Bottom friction models for shallow water equations: Manning's roughness coefficient and small-scale bottom heterogeneity

TL;DR

This paper investigates how small-scale bottom heterogeneity influences the Manning roughness coefficient in shallow water models, using simulations to relate bottom perturbations to flow resistance.

Contribution

It introduces a method to relate bottom heterogeneity parameters to the Manning coefficient through computational simulations.

Findings

Manning coefficient depends on bottom perturbation amplitude and scale

Flow velocity profiles are affected by bottom heterogeneity

Simulation results enable better parameterization of bottom friction

Abstract

The correct description of the surface water dynamics in the model of shallow water requires accounting for friction. To simulate a channel flow in the Chezy model the constant Manning roughness coefficient is frequently used.
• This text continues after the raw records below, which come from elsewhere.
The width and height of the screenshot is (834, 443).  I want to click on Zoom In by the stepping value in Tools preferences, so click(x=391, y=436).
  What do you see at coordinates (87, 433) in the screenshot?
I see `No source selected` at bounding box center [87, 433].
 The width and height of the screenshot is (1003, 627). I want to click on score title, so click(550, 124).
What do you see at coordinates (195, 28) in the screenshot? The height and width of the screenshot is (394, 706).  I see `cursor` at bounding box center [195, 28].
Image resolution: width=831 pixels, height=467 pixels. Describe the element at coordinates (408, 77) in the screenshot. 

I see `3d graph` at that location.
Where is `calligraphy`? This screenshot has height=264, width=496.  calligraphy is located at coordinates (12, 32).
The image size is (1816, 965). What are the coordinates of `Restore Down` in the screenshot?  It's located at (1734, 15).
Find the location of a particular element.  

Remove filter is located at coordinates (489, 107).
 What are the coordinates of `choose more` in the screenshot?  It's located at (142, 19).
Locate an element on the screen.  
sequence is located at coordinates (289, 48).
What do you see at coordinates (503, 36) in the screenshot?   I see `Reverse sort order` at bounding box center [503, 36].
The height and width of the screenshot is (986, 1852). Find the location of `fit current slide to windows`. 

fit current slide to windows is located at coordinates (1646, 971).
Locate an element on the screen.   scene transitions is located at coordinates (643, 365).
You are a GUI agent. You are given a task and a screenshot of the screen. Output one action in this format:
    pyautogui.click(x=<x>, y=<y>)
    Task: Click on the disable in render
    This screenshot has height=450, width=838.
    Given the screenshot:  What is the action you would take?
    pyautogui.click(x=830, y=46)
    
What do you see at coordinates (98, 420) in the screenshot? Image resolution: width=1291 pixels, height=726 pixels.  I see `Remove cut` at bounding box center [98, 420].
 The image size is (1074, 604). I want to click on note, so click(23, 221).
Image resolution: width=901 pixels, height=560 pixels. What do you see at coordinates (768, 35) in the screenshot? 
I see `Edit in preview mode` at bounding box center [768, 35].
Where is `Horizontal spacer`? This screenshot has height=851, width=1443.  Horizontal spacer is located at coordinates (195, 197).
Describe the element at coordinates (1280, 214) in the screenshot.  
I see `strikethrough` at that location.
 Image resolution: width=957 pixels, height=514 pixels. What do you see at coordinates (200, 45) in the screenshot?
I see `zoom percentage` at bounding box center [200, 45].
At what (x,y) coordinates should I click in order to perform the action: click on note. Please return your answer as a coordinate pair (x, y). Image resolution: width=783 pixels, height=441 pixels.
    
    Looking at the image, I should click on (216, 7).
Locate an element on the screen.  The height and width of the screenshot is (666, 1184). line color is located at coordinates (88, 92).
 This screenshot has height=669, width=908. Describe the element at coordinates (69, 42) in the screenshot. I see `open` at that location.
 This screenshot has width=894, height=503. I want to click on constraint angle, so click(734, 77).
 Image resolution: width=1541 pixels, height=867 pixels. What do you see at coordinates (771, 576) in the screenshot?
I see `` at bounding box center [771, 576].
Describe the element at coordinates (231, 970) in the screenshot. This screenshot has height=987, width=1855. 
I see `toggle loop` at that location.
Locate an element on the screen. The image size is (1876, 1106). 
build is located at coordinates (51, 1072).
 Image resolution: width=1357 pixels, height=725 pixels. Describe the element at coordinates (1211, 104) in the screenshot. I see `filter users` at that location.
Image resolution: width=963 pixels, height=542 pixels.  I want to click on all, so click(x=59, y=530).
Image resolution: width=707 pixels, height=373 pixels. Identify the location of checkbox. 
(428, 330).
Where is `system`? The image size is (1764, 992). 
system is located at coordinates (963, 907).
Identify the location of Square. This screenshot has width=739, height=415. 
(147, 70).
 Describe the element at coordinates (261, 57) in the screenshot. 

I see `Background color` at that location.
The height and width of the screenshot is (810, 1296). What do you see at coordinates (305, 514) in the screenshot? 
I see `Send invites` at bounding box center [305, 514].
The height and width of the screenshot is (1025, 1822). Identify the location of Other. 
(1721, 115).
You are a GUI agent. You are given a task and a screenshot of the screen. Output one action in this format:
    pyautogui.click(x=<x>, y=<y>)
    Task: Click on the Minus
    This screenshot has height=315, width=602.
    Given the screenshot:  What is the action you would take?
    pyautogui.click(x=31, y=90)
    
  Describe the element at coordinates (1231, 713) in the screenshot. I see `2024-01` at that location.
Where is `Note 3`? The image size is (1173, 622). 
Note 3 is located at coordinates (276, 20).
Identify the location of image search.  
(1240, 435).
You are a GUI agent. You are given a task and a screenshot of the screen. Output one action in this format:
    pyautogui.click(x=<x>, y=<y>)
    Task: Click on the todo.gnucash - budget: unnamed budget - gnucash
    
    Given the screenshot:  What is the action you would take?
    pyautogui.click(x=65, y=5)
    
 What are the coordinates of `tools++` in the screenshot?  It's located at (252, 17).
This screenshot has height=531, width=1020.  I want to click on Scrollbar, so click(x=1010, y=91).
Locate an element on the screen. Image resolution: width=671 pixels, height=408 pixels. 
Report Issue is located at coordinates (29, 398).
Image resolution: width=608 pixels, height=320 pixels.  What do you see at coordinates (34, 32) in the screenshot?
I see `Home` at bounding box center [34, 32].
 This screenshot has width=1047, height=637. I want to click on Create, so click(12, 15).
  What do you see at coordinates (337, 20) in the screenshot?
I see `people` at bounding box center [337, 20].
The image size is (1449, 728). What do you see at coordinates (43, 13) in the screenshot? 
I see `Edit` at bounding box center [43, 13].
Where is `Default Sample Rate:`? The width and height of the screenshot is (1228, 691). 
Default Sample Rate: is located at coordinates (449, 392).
The Manning coefficient n M is an integral parameter which accounts for a large number of physical factors determining the flow braking. We used computational simulations in a shallow water model to determine the relationship between the Manning coefficient and the parameters of small-scale perturbations of a bottom in a long channel. Comparing the transverse water velocity profiles in the channel obtained in the models with a perturbed bottom without bottom friction and with bottom friction on a smooth bottom, we constructed the dependence of n M on the amplitude and spatial scale of perturbation of the bottom relief.